TLDR
The following is a scenario where I’m taking a bunch of raw documents that represent a graph data structure and trying to create transformed documents where various pieces of data are interleaved into each document.
I apologize for the length of this post. There are questions at the very bottom of this post if you want to skim through the post and just get to the questions.

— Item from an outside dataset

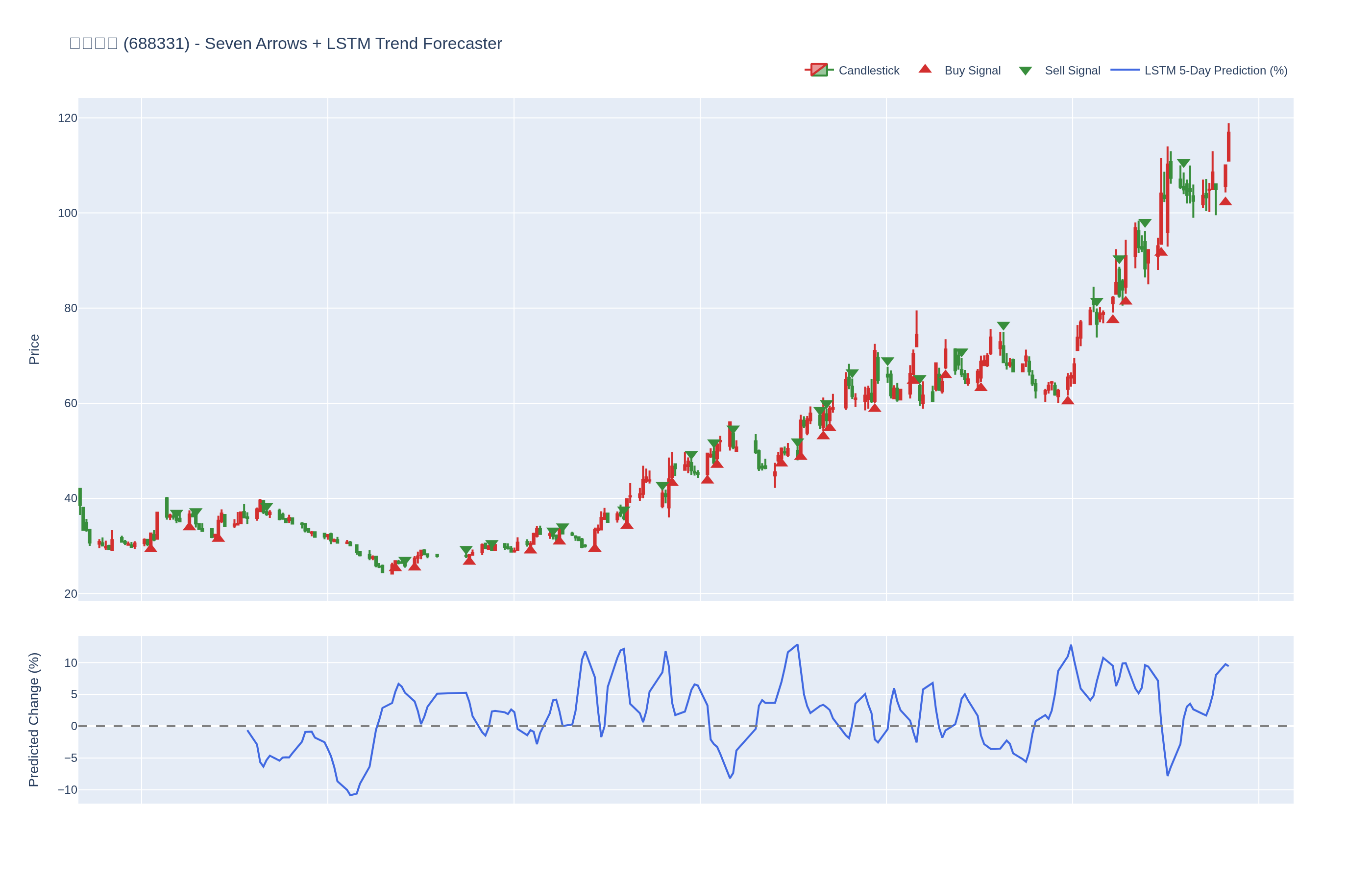Click the Predicted Change (%) axis title
This screenshot has height=882, width=1372.
pyautogui.click(x=34, y=719)
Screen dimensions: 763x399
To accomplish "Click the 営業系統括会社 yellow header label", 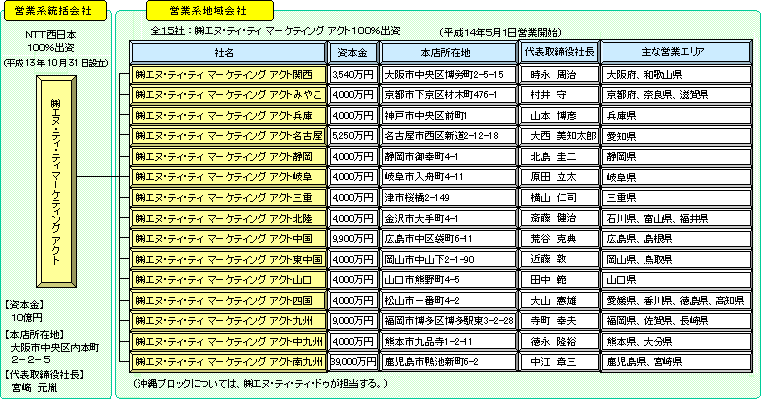I will click(x=55, y=11).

I imagine something like a graph database or some kind of NoSQL database that makes it easy to pivot the data on certain fields would be useful here. However, I’m looking for a low-cost solution. I’m not looking to permanently store the data in tables somewhere if it means that I’m incurring cost while the data is mostly just sitting. The only thing I need to be permanent are the transformed documents, which is roughly between 5-10 gigs of data at the moment. I am open to using various tools/databases if it’s low-cost and is well-suited for this scenario.
I want to be able to create these transformed documents on a daily basis, and I’d like to be able to cache the results (memoize) unless a raw document has changed. (caching/memoizing isn’t part of the question really, just describing the scenario)
Details
I am creating a bunch of documents that contain data. All of this data can be represented as a graph. Each document needs to contain all of the metadata about a parent data type, and a subset of the metadata about other parent types associated with that parent node.
There are three parent types of data:
- Person
- Post
- Vote
I need to create documents for Person items and Post items.
One person can cast many votes and can create many posts.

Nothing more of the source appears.